> **Passage**:

#####

So…..my opinion of NEWP will not change, great that you care enought to sample/test but that gets me NOTHING!

A few 1 3/8 pellets?? I should have shipped a whole bag.

Be assured this response will be posetd on the forum so all can see just how concerned your company is about it’s customers.

Thanks for your efforts all the same, please understand my frustration is not directed at you personally,

Brian


----------



## smoke show (Jul 29, 2010)

bummer


----------



## jtakeman (Jul 29, 2010)

Werm said:
			
		

> OK...so much for eating crow!
> I sent a sample to Rita at NEWP for testing a few weeks back, here is the PM I received back from her;
> 
> Brian,
> ...



They still don't believe long pellets in a batch is any *big deal*! Even if the percentage was far more than PFI standards(my test bags were well out of spec)! Yeah they have the issue fixed now, But what about all the peeps that can't burn the long stuff(auger jams)??? Just crap in my book. More smoke from NEWP! All I know is a pellet with .7% ash content is nothing to brag about and not even middle of the road these days.

#####

> **Description of the task**: In the forum thread, what reason does jtakeman give for calling NEWP's attitude toward long pellets "crap"? Answer using only the forum thread.

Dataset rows
#####

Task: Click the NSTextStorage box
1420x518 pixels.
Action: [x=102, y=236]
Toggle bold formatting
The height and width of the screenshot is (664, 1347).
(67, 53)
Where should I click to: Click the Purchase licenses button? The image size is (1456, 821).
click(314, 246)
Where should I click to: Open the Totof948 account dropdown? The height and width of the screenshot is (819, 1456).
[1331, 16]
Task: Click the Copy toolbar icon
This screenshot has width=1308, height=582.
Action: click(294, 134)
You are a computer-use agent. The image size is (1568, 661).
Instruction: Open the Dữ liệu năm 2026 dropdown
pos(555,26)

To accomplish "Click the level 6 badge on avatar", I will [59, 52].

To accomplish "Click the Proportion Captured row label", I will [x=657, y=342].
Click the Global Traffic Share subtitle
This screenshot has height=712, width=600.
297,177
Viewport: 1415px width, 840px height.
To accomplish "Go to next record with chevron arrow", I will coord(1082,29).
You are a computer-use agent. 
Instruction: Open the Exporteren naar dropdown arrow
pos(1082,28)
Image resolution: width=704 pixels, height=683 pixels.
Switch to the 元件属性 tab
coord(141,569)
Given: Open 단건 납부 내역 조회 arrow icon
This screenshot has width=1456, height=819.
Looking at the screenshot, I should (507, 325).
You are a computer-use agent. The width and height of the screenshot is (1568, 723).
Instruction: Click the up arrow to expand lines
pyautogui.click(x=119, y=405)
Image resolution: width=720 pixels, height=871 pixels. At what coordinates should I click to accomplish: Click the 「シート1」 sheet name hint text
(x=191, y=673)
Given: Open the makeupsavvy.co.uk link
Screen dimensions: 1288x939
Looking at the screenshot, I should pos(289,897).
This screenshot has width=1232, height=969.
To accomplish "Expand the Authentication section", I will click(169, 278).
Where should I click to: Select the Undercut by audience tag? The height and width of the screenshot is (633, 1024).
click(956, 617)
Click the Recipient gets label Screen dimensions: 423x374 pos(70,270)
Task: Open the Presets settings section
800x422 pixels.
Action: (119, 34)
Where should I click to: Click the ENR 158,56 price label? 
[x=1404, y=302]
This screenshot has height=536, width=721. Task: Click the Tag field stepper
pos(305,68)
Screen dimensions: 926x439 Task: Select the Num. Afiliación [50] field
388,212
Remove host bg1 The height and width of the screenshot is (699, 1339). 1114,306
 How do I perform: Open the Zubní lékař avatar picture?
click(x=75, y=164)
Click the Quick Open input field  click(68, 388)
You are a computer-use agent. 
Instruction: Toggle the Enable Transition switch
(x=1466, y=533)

#####

> **Expected output**: jtakeman says NEWP doesn't treat long pellets in a batch as a big deal, even though the batches he tested were well out of PFI spec. He adds that although the issue is now fixed, many people can't burn the long pellets because they cause auger jams.